[Saved data entries]
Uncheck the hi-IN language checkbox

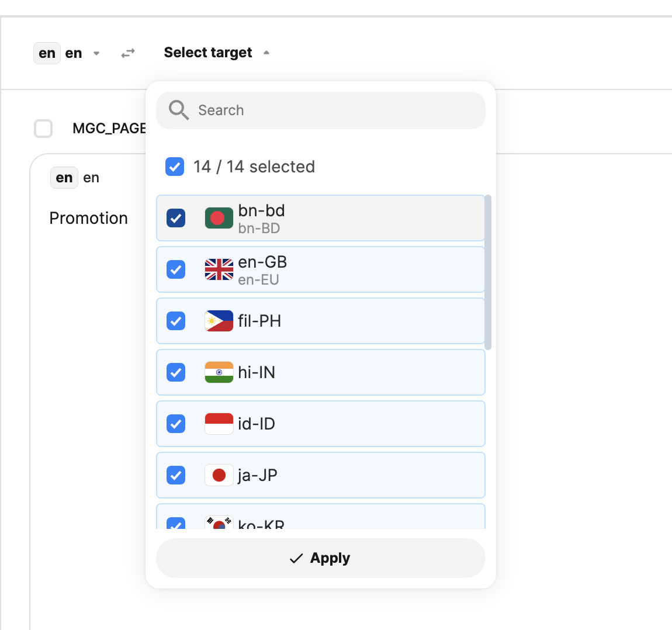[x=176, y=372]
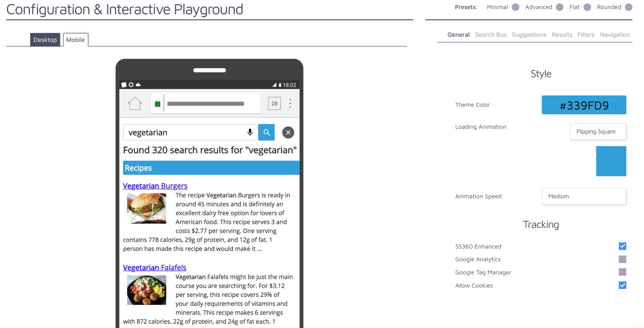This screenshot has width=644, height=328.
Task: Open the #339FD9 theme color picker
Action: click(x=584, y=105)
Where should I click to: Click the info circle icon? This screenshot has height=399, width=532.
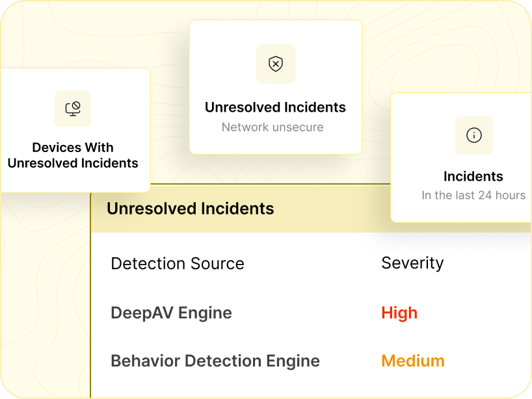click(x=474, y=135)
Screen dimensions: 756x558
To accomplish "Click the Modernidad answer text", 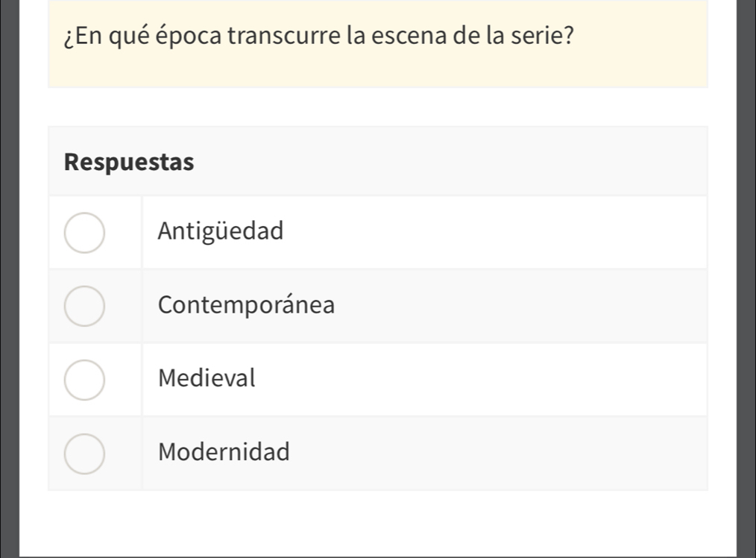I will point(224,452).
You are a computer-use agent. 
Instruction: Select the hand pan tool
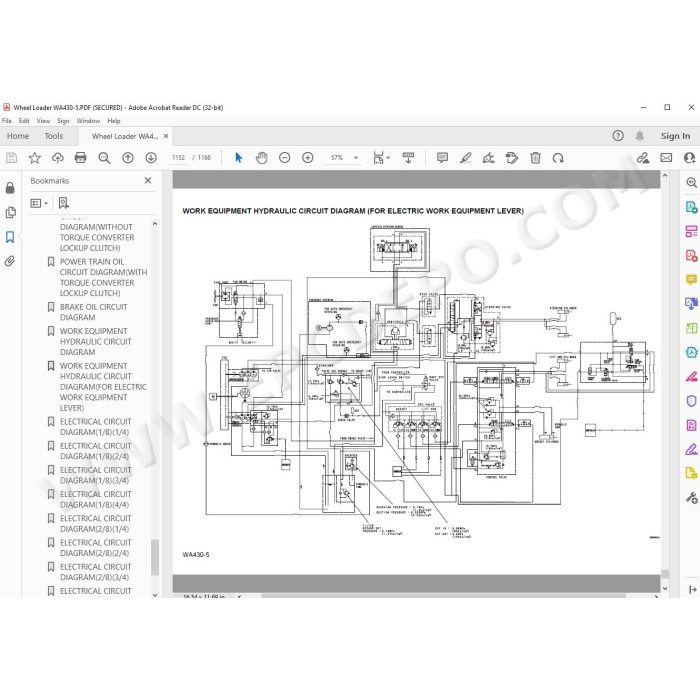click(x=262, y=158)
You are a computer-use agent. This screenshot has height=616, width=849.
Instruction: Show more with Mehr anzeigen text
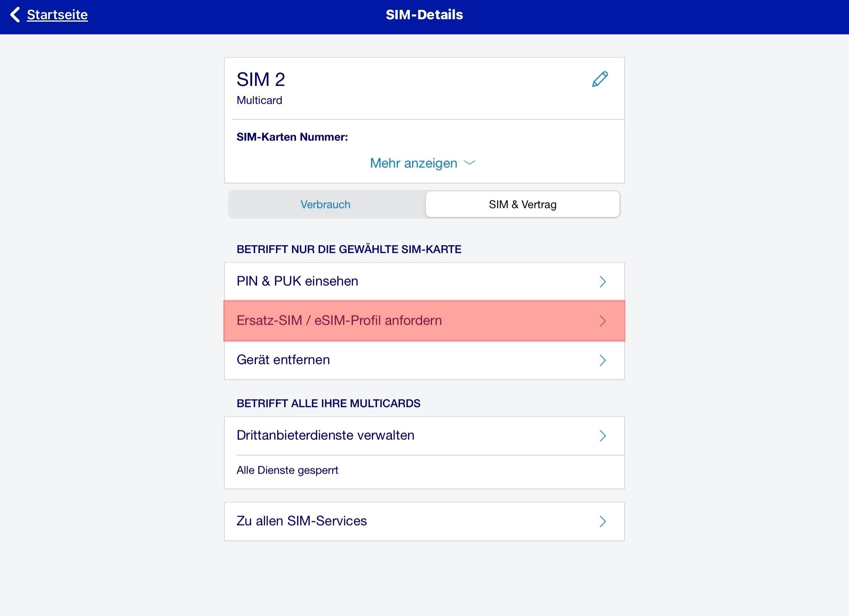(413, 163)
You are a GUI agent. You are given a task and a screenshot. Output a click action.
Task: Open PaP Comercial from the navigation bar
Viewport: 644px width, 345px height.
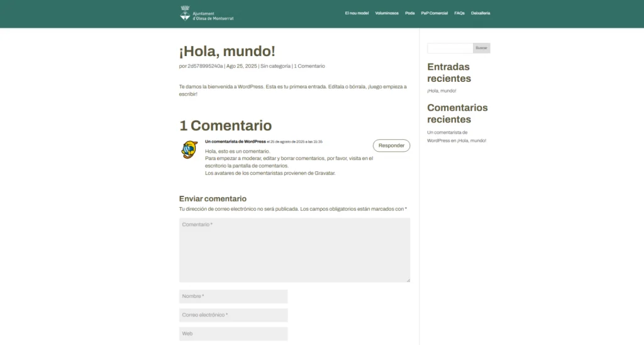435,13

EXERCISE OBJECTIVE: Omitting all pictures, retype exactly the lines from the line containing "You are a computer-use agent. This" down to the last line above, both ends included.

FINISHED TASK:
You are a computer-use agent. This screenshot has height=616, width=849.
Instruction: Show more with Mehr anzeigen text
(413, 163)
You are a GUI agent. You are given a task and a screenshot. Output a click action.
Task: Open PaP Comercial from the navigation bar
Viewport: 644px width, 345px height.
435,13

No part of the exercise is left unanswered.